A Centennial Collection of Lipatti Recordings

Regular readers should know by now that I have been writing at some length about archival recordings of performances by pianist Sviatoslav Richter, including two major collections compiled by the Profil label, one devoted entirely to Franz Schubert and the other to Ludwig van Beethoven. It turns out that Profil had a very busy summer, since 2017 marked the centenary of the birth of Romanian pianist Dinu Lipatti; and next month will mark the 67th anniversary of his tragic death at the age of 33, due to the onset of Hodgkin’s disease. As a result, this past July Profil released a twelve-CD 100th Anniversary Edition collection, which, even in the face of some serious technical flaws, deserves serious attention.

courtesy of Naxos of America

The good news is that the technical flaws come early in the chronology of this collection. The bad news is that they affect several chamber music performances in which Lipatti’s partners are as important as Lipatti himself. The result is that the attentive listener needs to accept the noise for what it is and keep perception focused on the signal. This effort is most rewarded when listening to the CD (the third in the set) that is devoted entirely to the music of Lipatti’s fellow Romanian, George Enescu. The disc includes performances of two of the violin sonatas, Opus 6 (the second) in F minor and Opus 25 (the third) in A minor. The violinist is Enescu himself, and those unfamiliar with either of these sonatas are likely to find themselves riveted by the intense expressiveness that both players bring to the music.

Less persuasive are the tracks on the first CD that present duo piano compositions by Johannes Brahms that bring Lipatti together with Nadia Boulanger. These include eight of the Opus 39 waltzes (played in an order that has nothing to do with how Brahms published them) and all eighteen of the Opus 52 “Liebeslieder” waltzes played in their published order with a repeat of the first waltz tacked on at the end for good measure. The vocal quartet on these tracks consists of soprano Irene Kedroff, alto Marie-Blanche de Polignac, tenor Paul Derenne, and bass Doda Conrad.

There are also some impressive concertante performances with significant conductors and ensembles. These include Ernest Ansermet (Orchestre de la Suisse Romande), Eduard van Beinum (Royal Concertgebouw Orchestra), Paul Sacher (Southwest German Radio Symphony Orchestra), and Herbert von Karajan (both the Philharmonia Orchestra and the Lucerne Festival Orchestra). Particularly interesting is Lipatti’s performance of his own Opus 3 concertino, once with Hans von Benda and the Berlin Philharmonic Chamber Ensemble in 1943 and again in 1948 for a recording on which neither conductor nor orchestra are identified.

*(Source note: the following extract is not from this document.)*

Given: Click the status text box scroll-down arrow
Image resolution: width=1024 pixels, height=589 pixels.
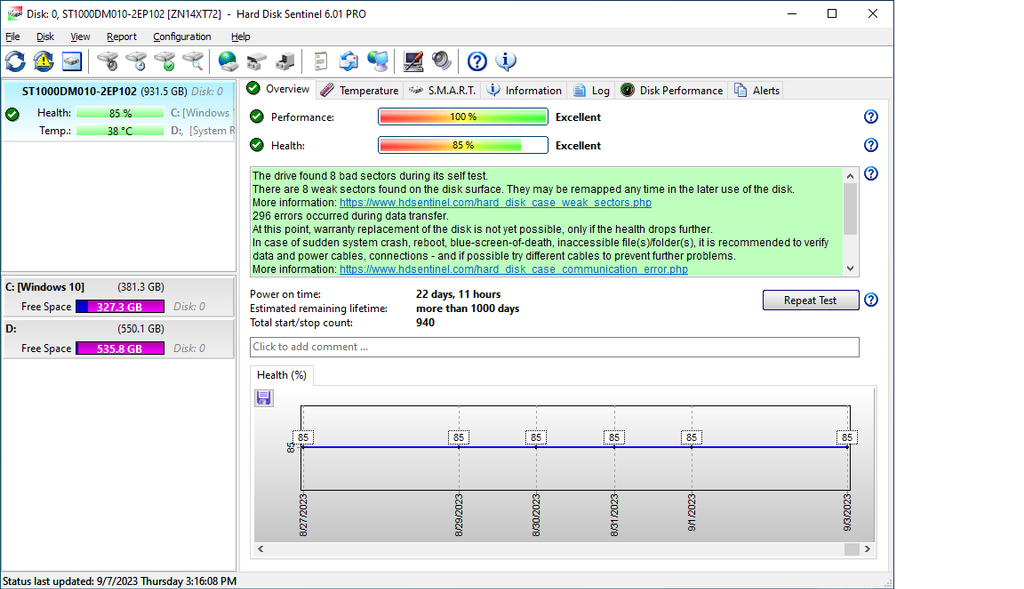Looking at the screenshot, I should [851, 268].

Where Lipatti excels the most, however, is in his solo performances of the piano music of Frédéric Chopin. Unlike so many pianists, Lipatti knows how to give expressive readings of Chopin compositions without descending into off-the-wall departures from the marks on the paper. He shares with Richter attaching the highest priority to providing clarity of execution to the attentive listener. This provides the best possible approach to getting some sense of what Chopin had in mind, rather than how subsequent interpreters would use his music as a platform for their own personal display. This includes a thoroughly satisfying account of all thirteen published waltzes, along with the first (in E minor) of the waltzes that were published posthumously.